#### Aim
Repeat the entries from the line containing "Image resolution: width=840" through the line containing "1456x819 pixels. tap(439, 25)", with both of those lines included. Leave the pictures out of your answer.

═══ Supplied records

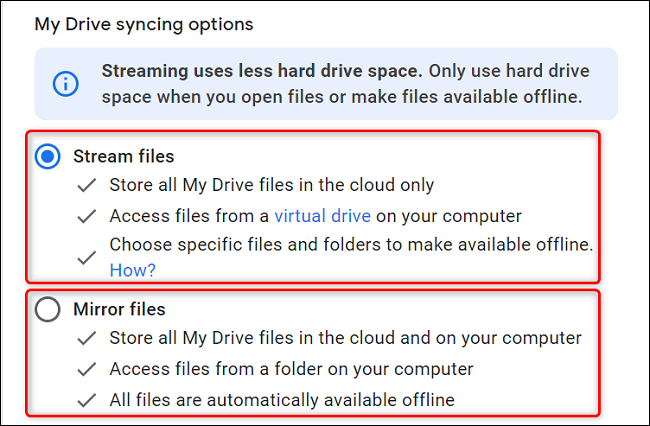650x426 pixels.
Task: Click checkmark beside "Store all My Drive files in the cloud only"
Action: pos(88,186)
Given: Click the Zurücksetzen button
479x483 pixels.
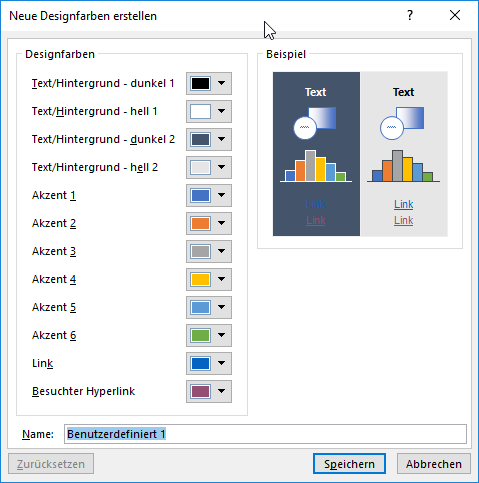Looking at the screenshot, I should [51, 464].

══════
═══ Supplied records

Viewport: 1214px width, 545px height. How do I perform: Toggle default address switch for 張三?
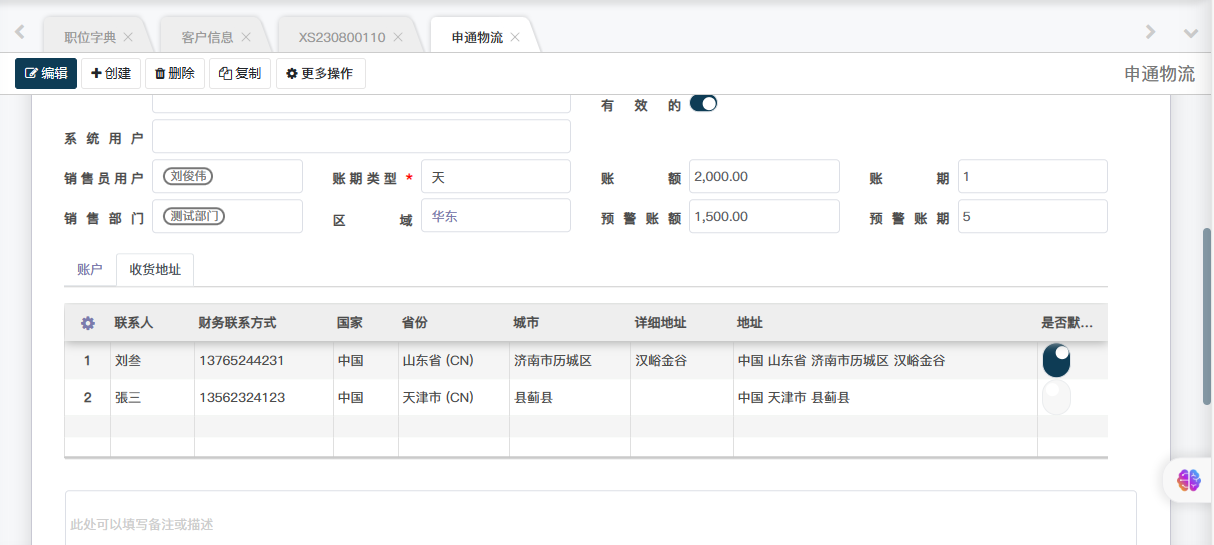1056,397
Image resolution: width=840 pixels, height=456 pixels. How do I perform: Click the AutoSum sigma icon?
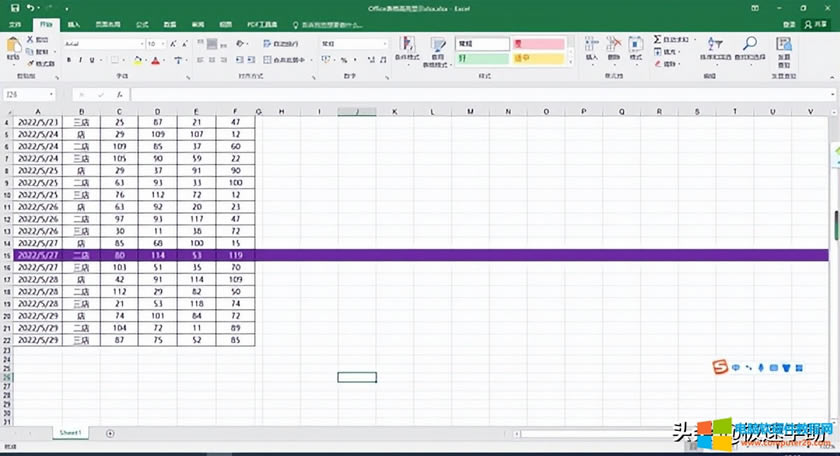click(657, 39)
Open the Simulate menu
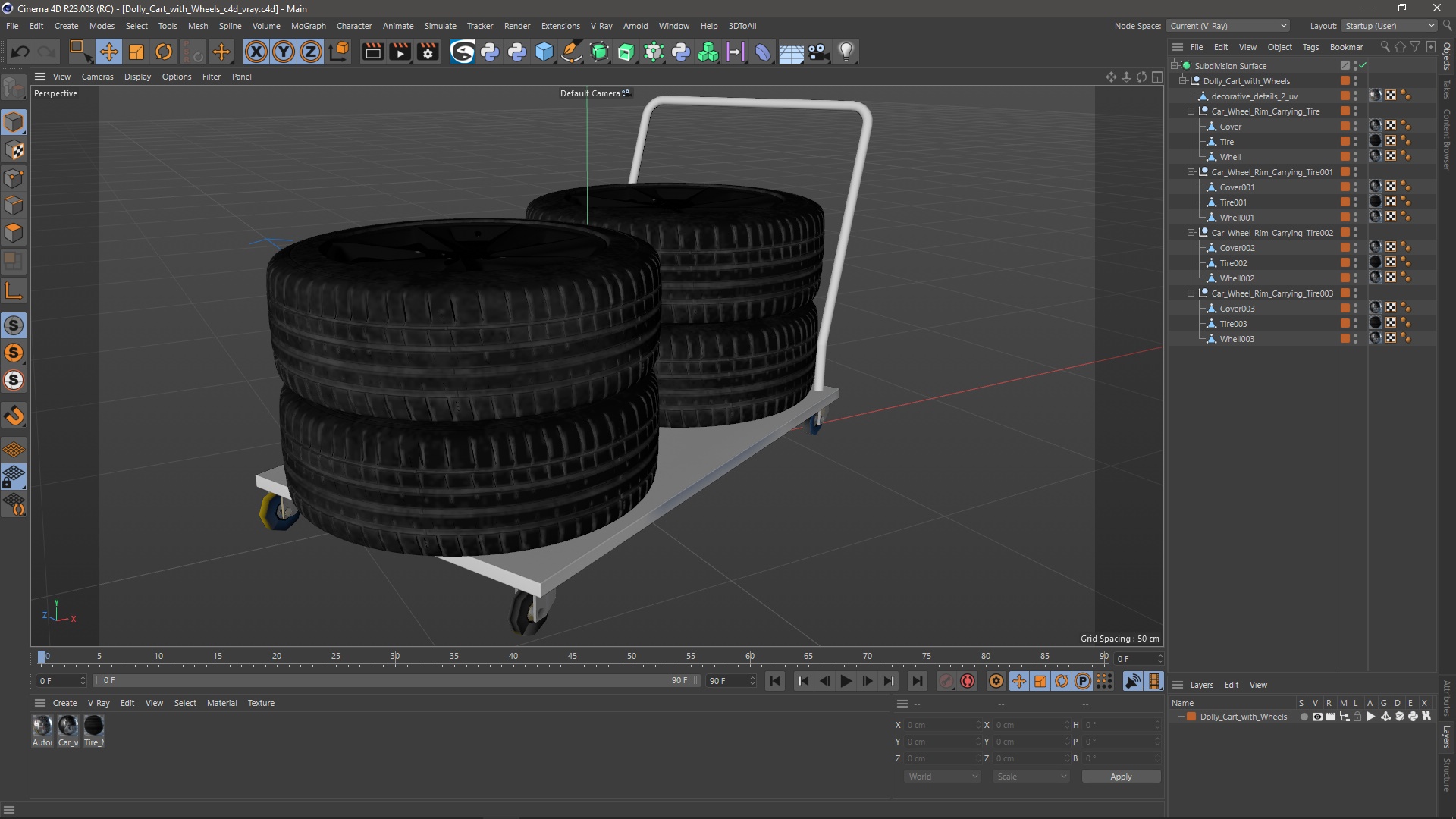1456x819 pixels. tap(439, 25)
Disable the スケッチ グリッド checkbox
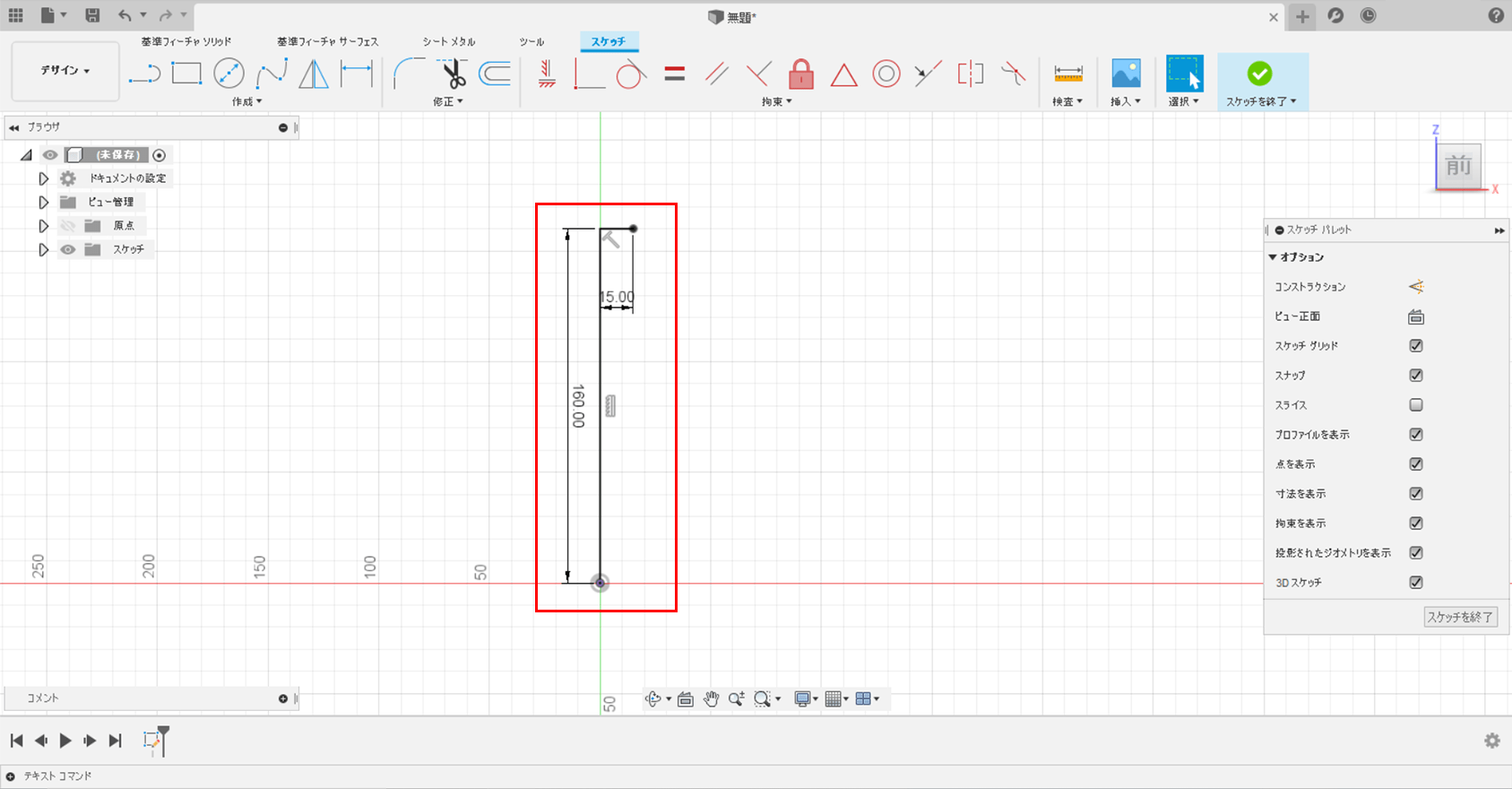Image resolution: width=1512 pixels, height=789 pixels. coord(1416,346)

══════

#### Result of the exercise
Image resolution: width=840 pixels, height=456 pixels. How do I perform: Click the AutoSum sigma icon?
click(657, 39)
Open the Simulate menu
1456x819 pixels. tap(439, 25)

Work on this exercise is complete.